Fluvastatin Enhances the Inhibitory Effects of a Selective AT 1 Receptor Blocker, Valsartan, on Atherosclerosis

Abstract

We investigated the effects of a 3-hydroxy-3-methylglutaryl-coenzyme A reductase inhibitor (statin) on the inhibitory effects of an angiotensin II type-1 receptor (AT ₁ ) blocker on atherosclerosis and explored cellular mechanisms.

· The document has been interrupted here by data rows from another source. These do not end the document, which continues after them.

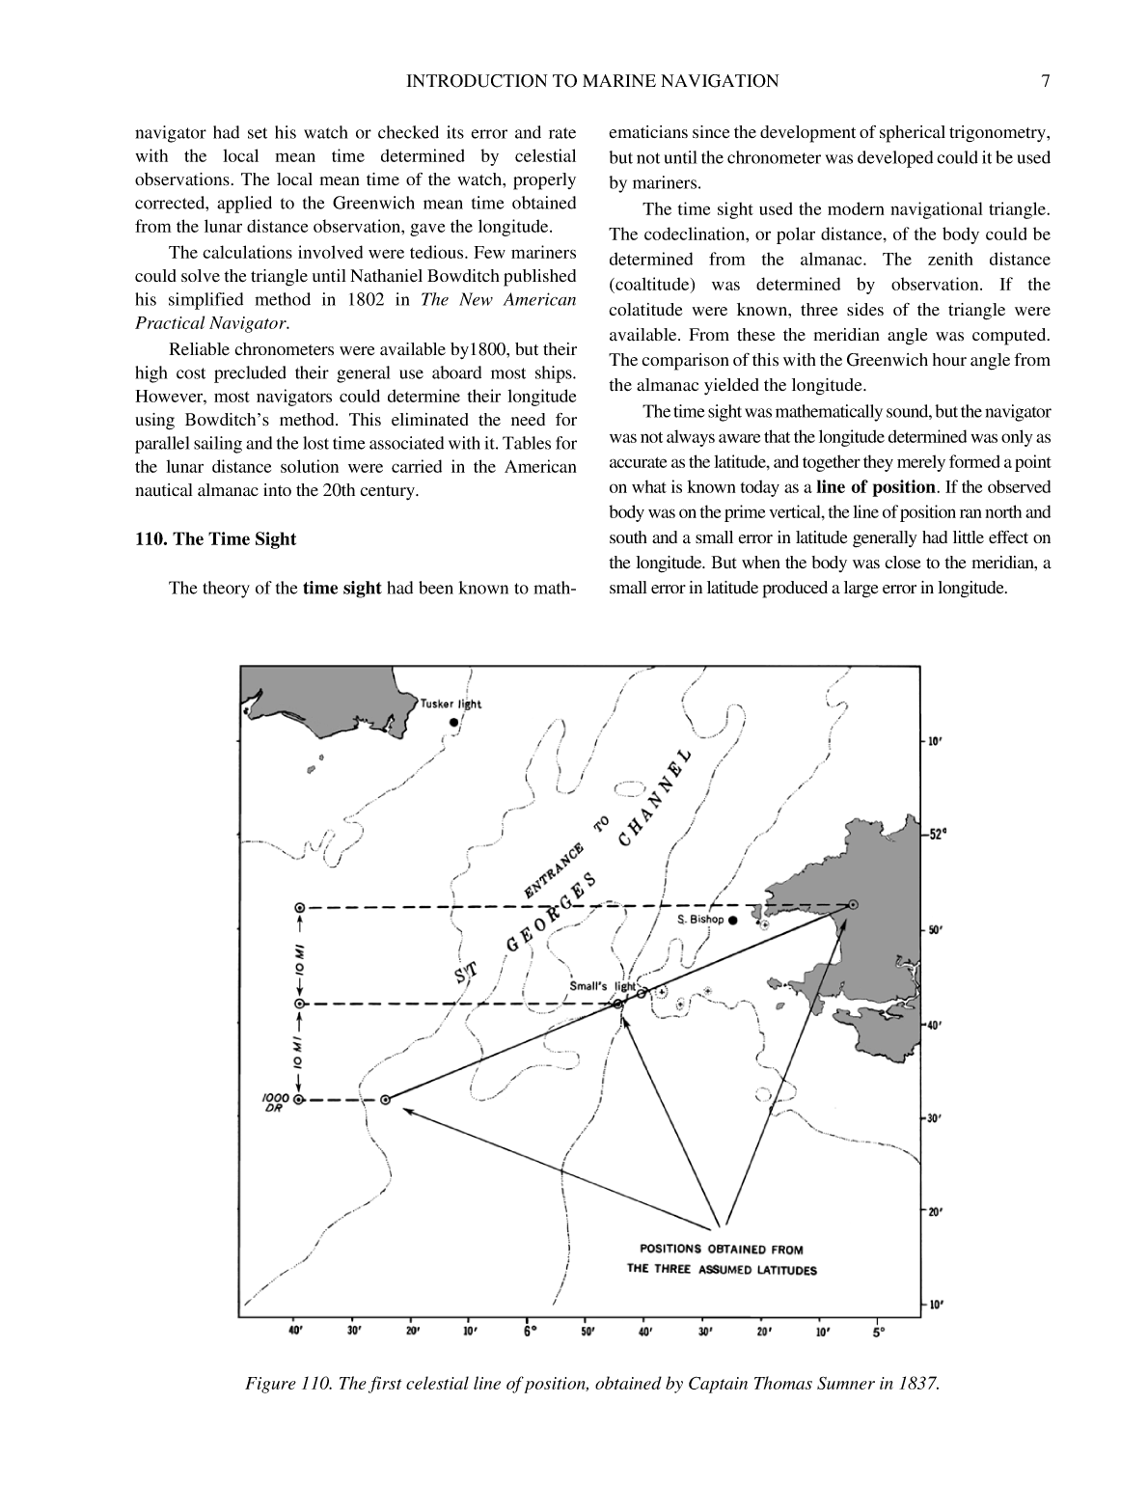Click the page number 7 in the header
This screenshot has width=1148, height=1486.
[x=1045, y=81]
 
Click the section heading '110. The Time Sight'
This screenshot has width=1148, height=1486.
[x=215, y=539]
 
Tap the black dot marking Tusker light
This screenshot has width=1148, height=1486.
[x=452, y=722]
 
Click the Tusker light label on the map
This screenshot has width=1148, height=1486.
[x=451, y=703]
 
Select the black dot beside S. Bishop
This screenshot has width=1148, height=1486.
[x=733, y=921]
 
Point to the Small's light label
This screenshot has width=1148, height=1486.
[x=602, y=986]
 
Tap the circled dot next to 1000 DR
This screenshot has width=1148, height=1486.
[x=299, y=1099]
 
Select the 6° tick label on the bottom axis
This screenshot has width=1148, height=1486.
[x=530, y=1333]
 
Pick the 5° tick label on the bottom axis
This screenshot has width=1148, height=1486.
[x=879, y=1333]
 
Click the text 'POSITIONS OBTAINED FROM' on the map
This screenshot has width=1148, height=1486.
[x=722, y=1250]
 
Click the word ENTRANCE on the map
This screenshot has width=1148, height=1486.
[x=554, y=870]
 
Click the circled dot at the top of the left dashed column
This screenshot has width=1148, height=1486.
[x=299, y=908]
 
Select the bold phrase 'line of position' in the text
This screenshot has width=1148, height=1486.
[x=876, y=487]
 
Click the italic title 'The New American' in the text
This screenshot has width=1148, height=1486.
[x=499, y=299]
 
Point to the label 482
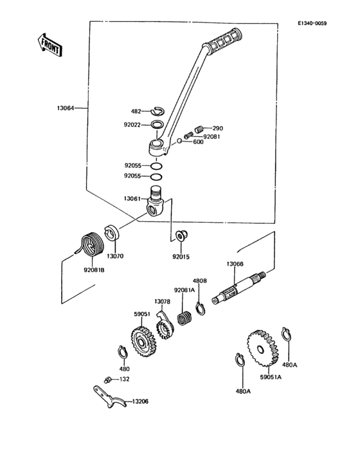(136, 111)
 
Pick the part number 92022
(132, 124)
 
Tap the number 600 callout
(198, 142)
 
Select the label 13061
(132, 200)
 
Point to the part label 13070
(115, 255)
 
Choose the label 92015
(181, 256)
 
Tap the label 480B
(200, 281)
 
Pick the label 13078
(162, 301)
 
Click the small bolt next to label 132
(107, 380)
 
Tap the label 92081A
(184, 290)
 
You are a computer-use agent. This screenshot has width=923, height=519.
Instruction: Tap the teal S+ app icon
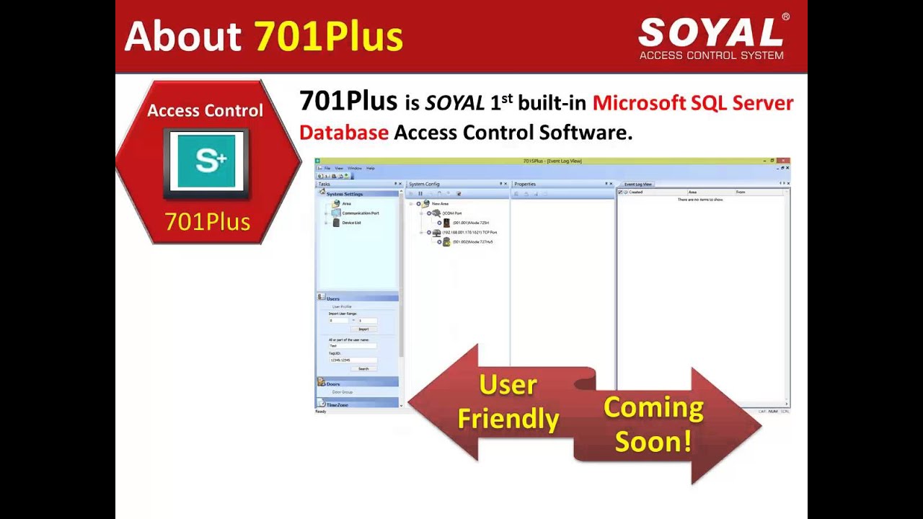[x=207, y=161]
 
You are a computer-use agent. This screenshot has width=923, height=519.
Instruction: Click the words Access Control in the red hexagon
[x=205, y=110]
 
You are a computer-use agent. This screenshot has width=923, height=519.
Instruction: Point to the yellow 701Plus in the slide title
[x=328, y=36]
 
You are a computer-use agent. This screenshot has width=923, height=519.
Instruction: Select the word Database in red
[x=343, y=133]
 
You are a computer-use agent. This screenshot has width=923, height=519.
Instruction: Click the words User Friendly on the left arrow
[x=508, y=402]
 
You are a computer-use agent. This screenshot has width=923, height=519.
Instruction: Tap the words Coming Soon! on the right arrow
[x=653, y=424]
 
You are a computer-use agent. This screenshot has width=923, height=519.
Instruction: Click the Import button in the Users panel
[x=363, y=329]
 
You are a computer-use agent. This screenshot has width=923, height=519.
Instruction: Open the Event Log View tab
[x=637, y=185]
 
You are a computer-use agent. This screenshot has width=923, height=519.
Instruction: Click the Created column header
[x=635, y=192]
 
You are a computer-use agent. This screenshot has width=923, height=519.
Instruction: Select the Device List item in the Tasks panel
[x=351, y=223]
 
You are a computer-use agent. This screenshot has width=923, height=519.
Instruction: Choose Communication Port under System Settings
[x=360, y=213]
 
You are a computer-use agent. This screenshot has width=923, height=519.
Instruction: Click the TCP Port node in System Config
[x=469, y=233]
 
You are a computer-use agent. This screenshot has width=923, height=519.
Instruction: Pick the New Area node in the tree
[x=440, y=204]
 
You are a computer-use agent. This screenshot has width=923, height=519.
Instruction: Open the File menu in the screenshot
[x=327, y=168]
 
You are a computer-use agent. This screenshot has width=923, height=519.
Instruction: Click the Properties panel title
[x=525, y=185]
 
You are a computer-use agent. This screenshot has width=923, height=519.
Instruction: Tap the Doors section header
[x=332, y=383]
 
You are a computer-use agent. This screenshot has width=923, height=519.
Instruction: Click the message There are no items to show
[x=699, y=200]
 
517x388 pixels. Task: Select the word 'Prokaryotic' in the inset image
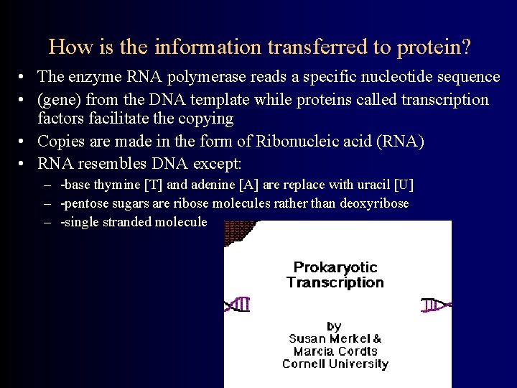pyautogui.click(x=335, y=267)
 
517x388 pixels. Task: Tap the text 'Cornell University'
pyautogui.click(x=335, y=364)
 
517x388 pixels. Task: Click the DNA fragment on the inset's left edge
pyautogui.click(x=238, y=304)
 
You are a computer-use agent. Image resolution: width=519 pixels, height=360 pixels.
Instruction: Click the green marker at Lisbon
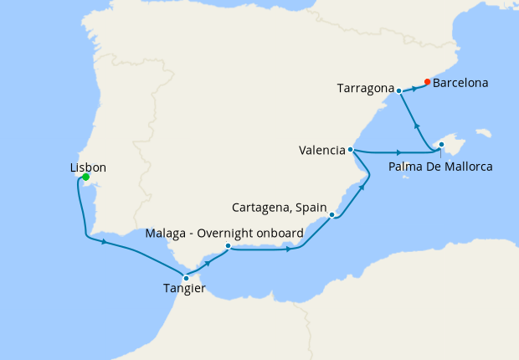click(x=85, y=177)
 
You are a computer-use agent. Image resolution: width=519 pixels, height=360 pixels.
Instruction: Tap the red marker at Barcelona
click(x=427, y=82)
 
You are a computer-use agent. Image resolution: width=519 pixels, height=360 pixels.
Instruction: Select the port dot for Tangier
click(x=186, y=278)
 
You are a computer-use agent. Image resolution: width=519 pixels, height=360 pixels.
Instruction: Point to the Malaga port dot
click(x=228, y=246)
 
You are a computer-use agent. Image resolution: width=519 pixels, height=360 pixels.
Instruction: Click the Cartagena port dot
click(x=332, y=215)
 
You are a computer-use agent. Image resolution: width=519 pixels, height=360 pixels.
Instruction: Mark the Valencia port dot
click(x=352, y=151)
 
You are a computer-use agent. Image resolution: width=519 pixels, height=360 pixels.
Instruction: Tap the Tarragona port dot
click(x=399, y=90)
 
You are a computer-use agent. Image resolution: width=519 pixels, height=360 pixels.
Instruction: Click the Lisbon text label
click(x=88, y=167)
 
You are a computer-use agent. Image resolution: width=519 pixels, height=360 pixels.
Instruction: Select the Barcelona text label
click(x=461, y=84)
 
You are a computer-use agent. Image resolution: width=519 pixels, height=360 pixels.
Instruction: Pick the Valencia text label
click(x=321, y=151)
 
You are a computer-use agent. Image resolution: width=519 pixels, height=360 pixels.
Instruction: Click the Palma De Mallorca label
click(x=440, y=167)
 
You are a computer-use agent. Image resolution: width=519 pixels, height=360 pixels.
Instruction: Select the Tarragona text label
click(x=366, y=87)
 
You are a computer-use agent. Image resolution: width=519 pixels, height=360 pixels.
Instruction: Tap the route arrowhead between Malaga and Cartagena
click(x=290, y=249)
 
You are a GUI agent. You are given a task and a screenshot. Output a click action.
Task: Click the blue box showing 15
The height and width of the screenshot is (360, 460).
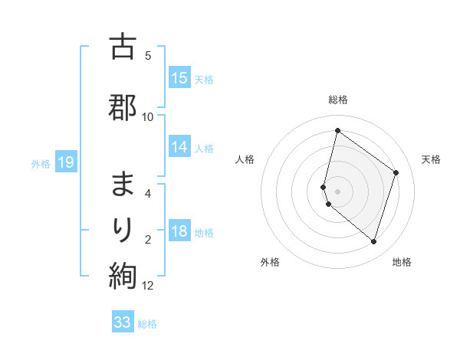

We gave apolipoprotein E null mice a high-cholesterol diet for 10 weeks and measured atherosclerotic plaque area and lipid deposition. Neither 1 mg/kg per day of valsartan nor 3 mg/kg per day of fluvastatin had any effect on blood pressure or cholesterol concentration; however, both drugs decreased plaque area and lipid deposition after 10 weeks. We then reduced the doses of both drugs to 0.1 mg/kg per day and 1 mg/kg per day, respectively. At these doses, neither drug had an effect on atherosclerotic lesions. When both drugs were combined at these doses, a significant reduction in atherosclerotic lesions was observed. Similar inhibitory effects of valsartan or fluvastatin on the expressions of nicotinamide-adenine dinucleotide/nicotinamide-adenine dinucleotide phosphate oxidase subunits p22 ^phox and p47 ^phox , production of superoxide anion, the expression of monocyte chemoattractant protein-1, and intercellular adhesion molecule-1 expression were observed. These results suggest that concomitant AT ₁ receptor and cholesterol biosynthesis blockade, particularly when given concomitantly, blunts oxidative stress and inflammation independent of blood pressure or cholesterol-related effects.